A Manhasset resident for 17 years, Mitaritonna lives with his wife and three children, and is entering his 21st year as a history teacher at Hills West. About the same time that he left coaching, his father Angelo suggested that he put his career in writing.

“At Christmas dinner, my dad told me, your story is pretty inspirational,” Mitaritonna said. “And that’s when I decided to write a book.”

It took several years for Mitaritonna to write the book, but his fire was ignited when Angelo died two years ago.

“I said at the time, ‘I know what the end of the book is now,'” Mitaritonna said. “It’s a tribute to him and all my coaches.”

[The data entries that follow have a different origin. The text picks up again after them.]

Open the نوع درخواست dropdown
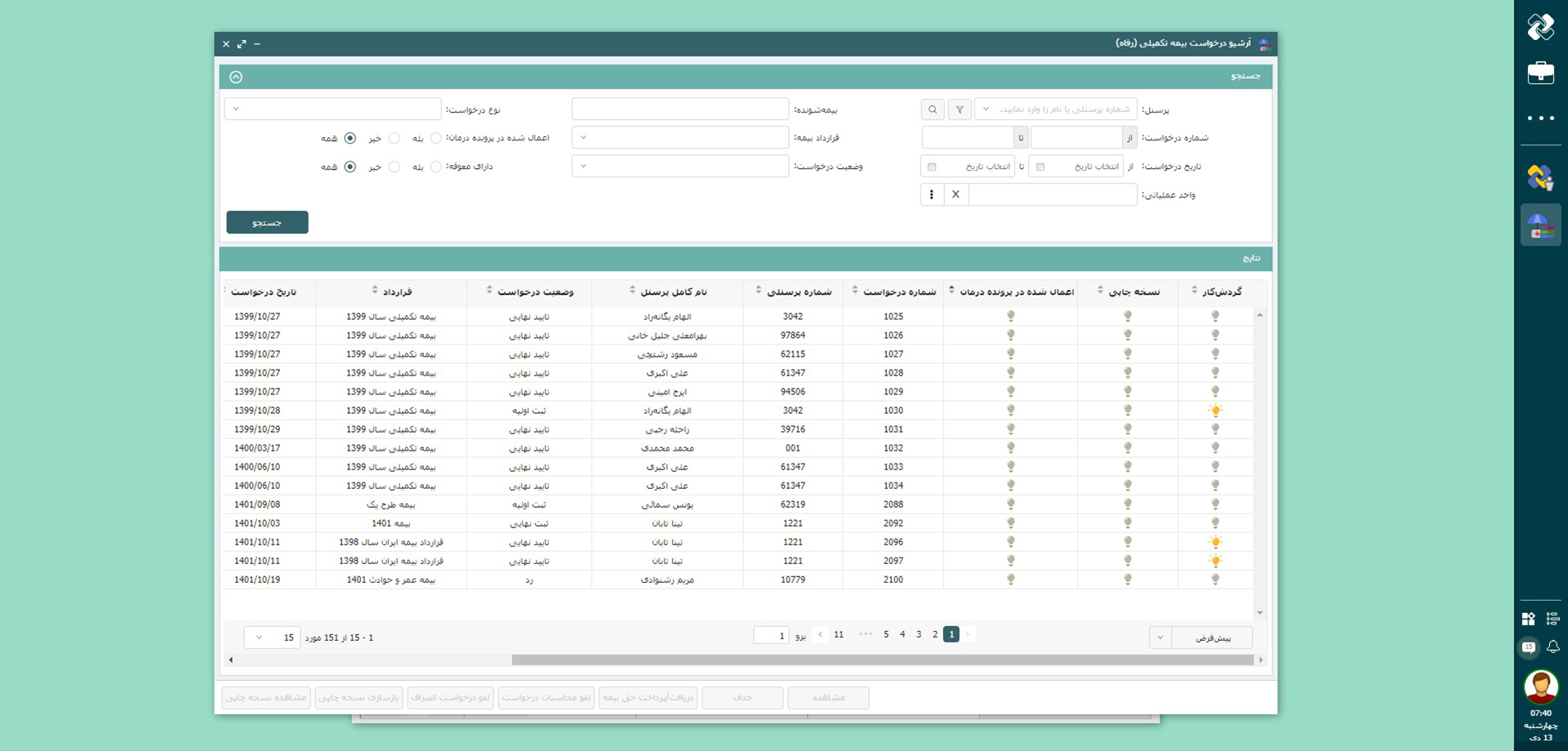Screen dimensions: 1568x751 pos(332,109)
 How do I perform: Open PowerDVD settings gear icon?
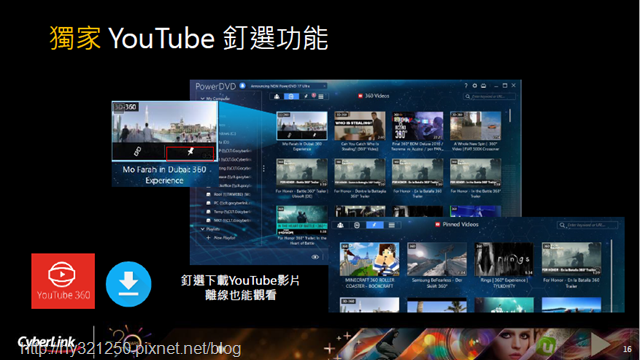[475, 86]
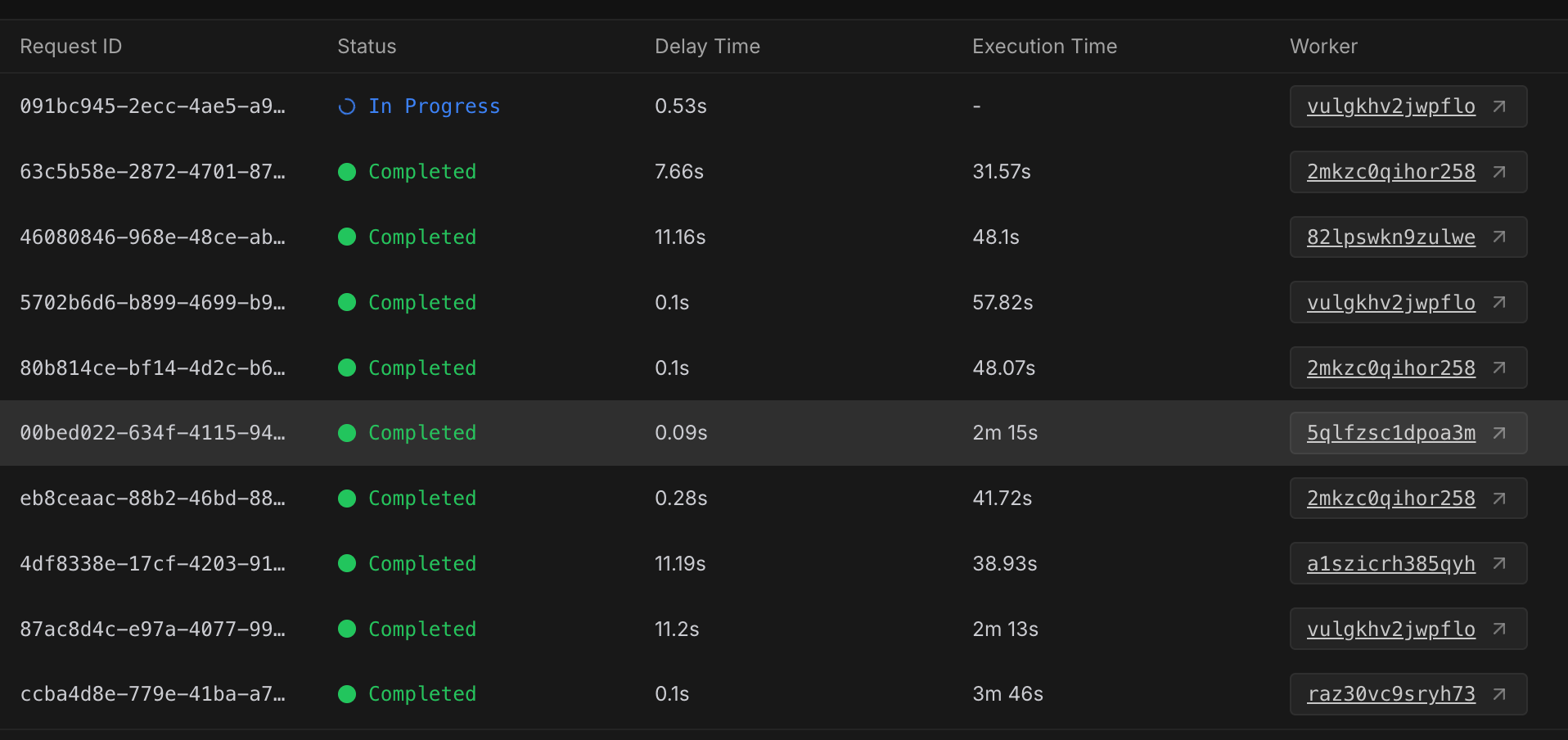Click green status dot for request 63c5b58e
Image resolution: width=1568 pixels, height=740 pixels.
pos(347,172)
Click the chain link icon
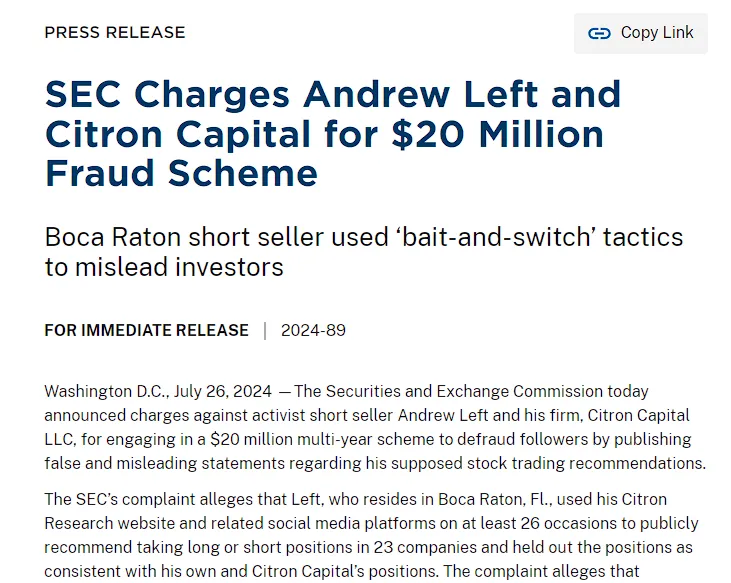 [x=599, y=33]
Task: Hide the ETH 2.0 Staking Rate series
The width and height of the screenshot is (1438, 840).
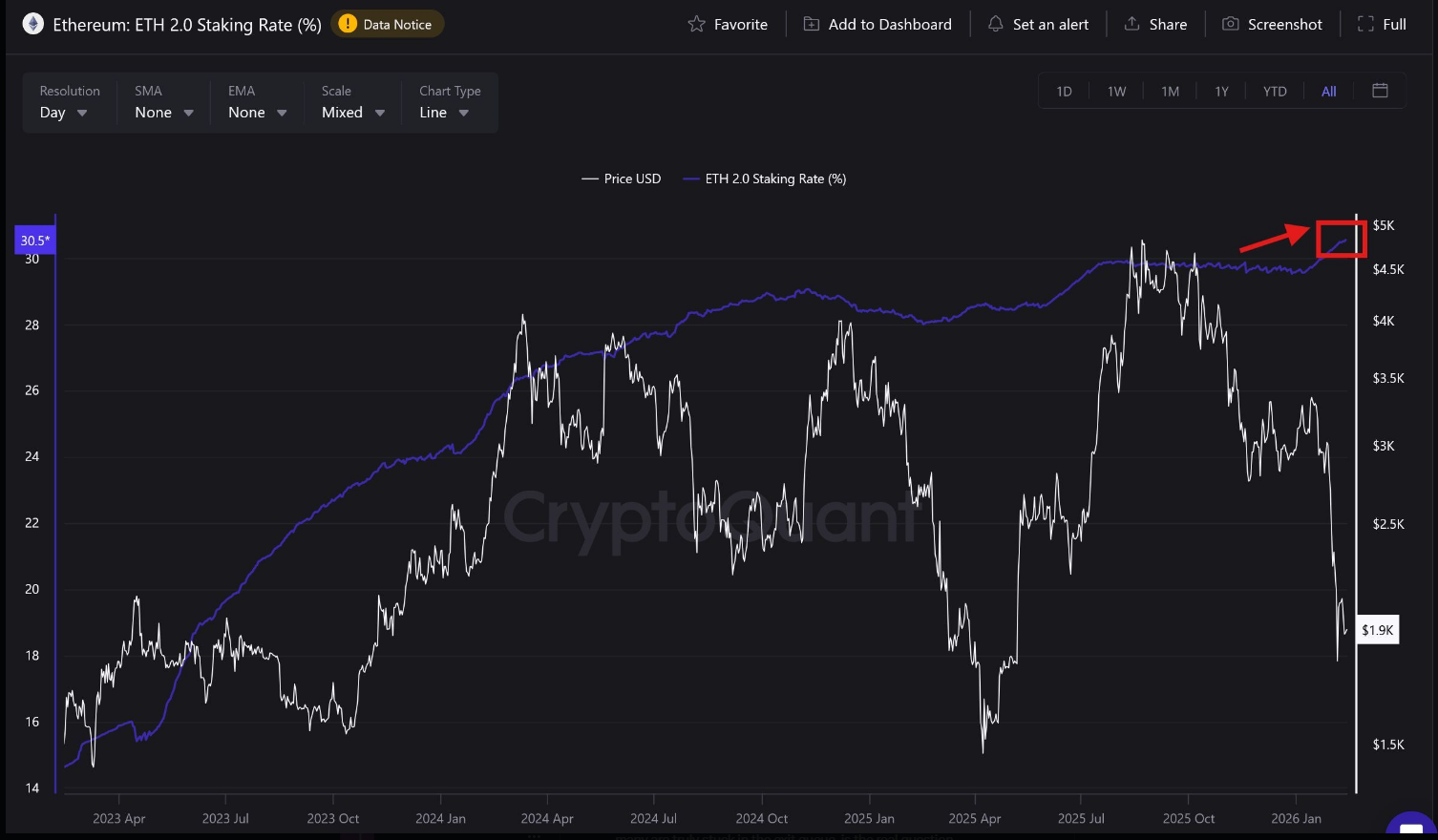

November of 2018 saw Mitaritonna self-publish “Last of the Redmen: Memoirs of a St. John’s Basketball Walk-On” on Amazon, and since then, he said, he’s enjoyed living an author’s life. He was even honored last month by Schneps Media as a King of New York, alongside luminaries like NBC anchor Chuck Scarborough and Toys for Tots chairman Major Chuck Kilbride.

Next for Mitaritonna will be a miniature book and speaking tour with Graffam, his former coach at the now-defunct Westbrook, in middle and elementary schools across the state of Maine, telling his story to kids who may be in his place as a cut player one day.

“I get to help kids as a teacher every day, but now I get to help kids who get cut from the team,” Mitaritonna said.

Mitaronna recalled an event a couple of months ago, when some of his sons’ friends in seventh grade were cut from their own school’s basketball team. He sat them down on his couch, and told them not to worry about it too much.

“It’s not life and death, but it is important to kids’ development that they learn not to just quit, to come back and persevere,” Mitaritonna said.